Schottzie’s owner, Mike Carlson, says the bar and grill’s signature sandwiches come together in no time.

The brain sandwich dates back to the 1800s, when stockyards and slaughterhouses were prevalent in East St. Louis. The brains weren’t exactly salable, so the workers took the meat home, often frying the ground organ in lard. The popularity of fried brains has waned over time, but Schottzie’s has successfully sold a fried brain sandwich, made from beef, for decades. Fergie’s Bar and Restaurant in Lemay also serves the sandwich, though their version uses beef.

Carlson and his staff serve a limited number of brain sandwiches a week, and “they are,” Carlson says with a snap of his fingers.

“We have people driving from hours away,” explains Carlson. “A couple of weeks ago someone said they drove five hours for a brain sandwich.”

Carlson has owned Schottzie’s since 2018. He took ownership after working as a night manager for his father and a business partner for 15 years. Together, the bar and grill has been in the Carlson family since the early 1990s. His name derives from a previous owner, Mike Schott, and loosely translates to “honey” in German.

Schottzie’s building has known many owners since it was built in the 1940s, but it didn’t become Schottzie’s until the late 1980s. Longtime Southerners may remember its earlier incarnation as Anton’s, a Italian restaurant.

Brain sandwiches have been on the Schottzie menu since the days of former owner Schott, but in different guises.

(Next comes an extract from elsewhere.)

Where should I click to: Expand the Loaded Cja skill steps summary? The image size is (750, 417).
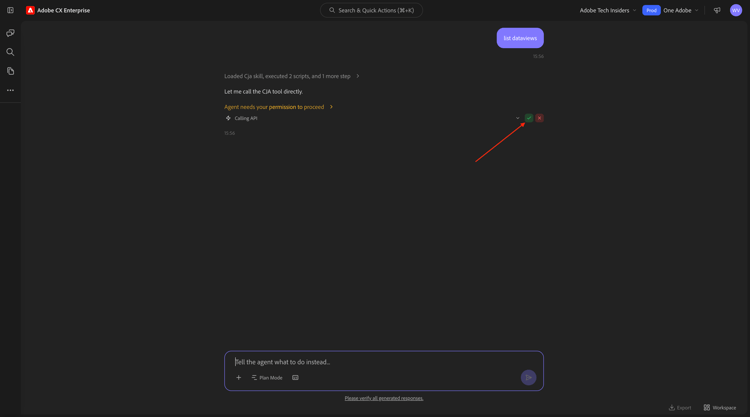tap(291, 76)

click to enlarge Schottzie's has all the trappings of a bar and grill, and more.  -ANDY PAULISSEN

andy paulinsen

Schottzie’s has all the trappings of a bar and grill, and more.

“In 2005, you couldn’t find a butcher that would sell you a beef brain because of mad cow disease,” says Carlson. At the time, a few cases of mad cow disease caused a worldwide scare. Schottzie’s was brainless on the menu for about a year, until a food distributor found Carlson some pig brains.

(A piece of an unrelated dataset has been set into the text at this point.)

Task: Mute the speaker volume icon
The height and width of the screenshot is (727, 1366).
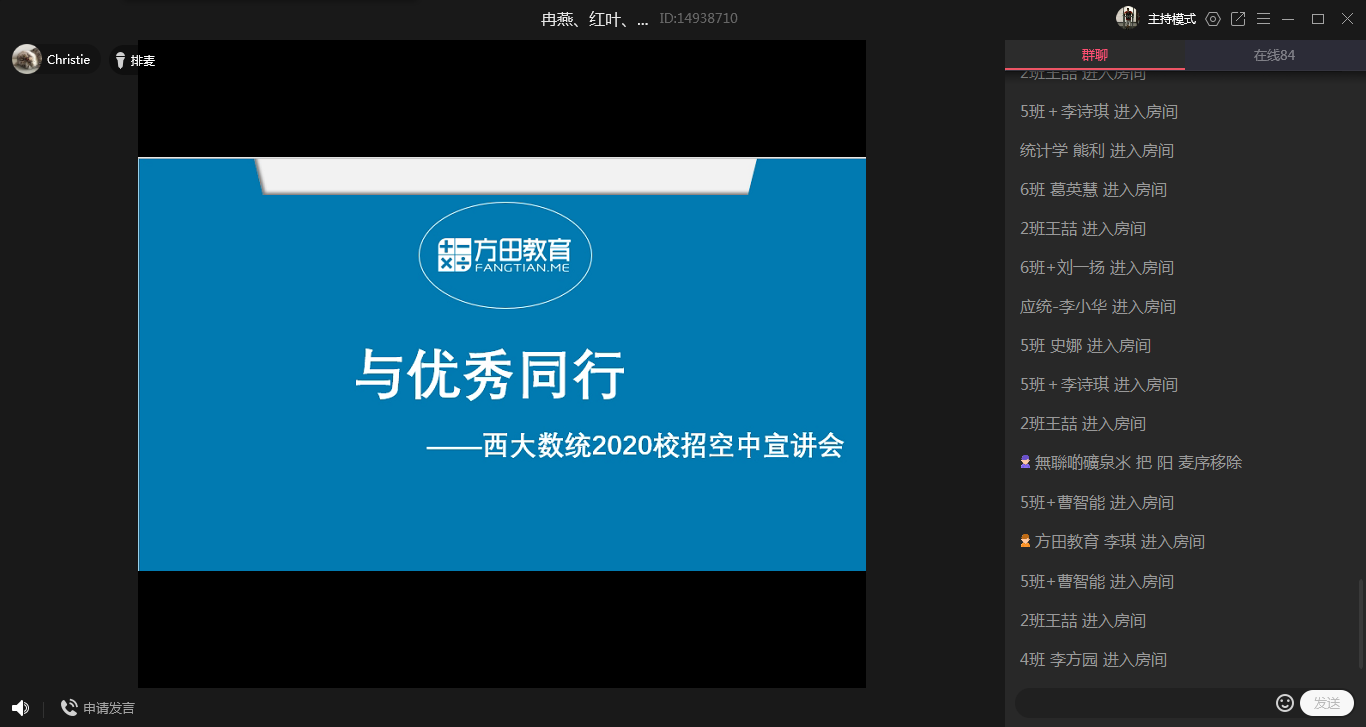Action: click(20, 708)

Then, during the peak of the pandemic in 2020, Schottzie’s couldn’t find brains anywhere as butcher shops lost staff and focused less on weird cuts of meat. Carlson eventually found the Wenneman Meat Company in St. Libory, Illinois, which sold him beef brains. The company remains Schottzie’s supplier of brains to this day.

Once the fresh meat arrives from Wenneman’s, Schottzie’s divides the meat into patties that they top with breading mixed with herbs and spices. The empanadas are then frozen and take about 25 minutes to fry once ordered. Schottzie’s makes the sandwiches to order, each served on rye bread with spicy mustard, pickles and red onions.

However, Scottzie’s menu offers more above-average bar food than just brain sandwiches. It’s also famous in South County for its pizza and St. Louis-style wings.

click to enlarge Sharon Jennings has been with Schottzie's since 1997. - ANDY PAULISSEN

andy paulinsen

Sharon Jennings has been with Schottzie’s since 1997.

Almost everything served at Schottzie’s is made in-house from scratch. Their extensive menu offers a wide range of items, from quesadillas and mini fried tacos to clams and chicken livers. A customer favorite is Schottzie’s Tavern Eggs: hard-boiled eggs wrapped in sausage and Italian breadcrumbs, then fried and served on mustard sourdough bread.

The low-key 100-seat bar and grill is easy to miss while driving down busy Lindbergh Boulevard and is one of South County’s best-kept secrets, though many locals know Carlson’s cozy establishment all too well. Some have been going there for decades.

“I’ve seen kids come in and then all of a sudden they were having their first drink here,” says Carlson. “In the same way, I’ll have an older man sitting at the bar and he’ll say, ‘I had my first drink here when I was 18.’ You know, a long time ago. We don’t do that anymore.”

For Sharon Jennings, a waitress at Schottzie’s since 1997, her regulars are like family.

“I’ve served people who came here as kids and now they’re bringing their kids,” she says. “People walk in on any given night and you might meet six or seven tables of people here… I always refer to them as the Schottzie family.”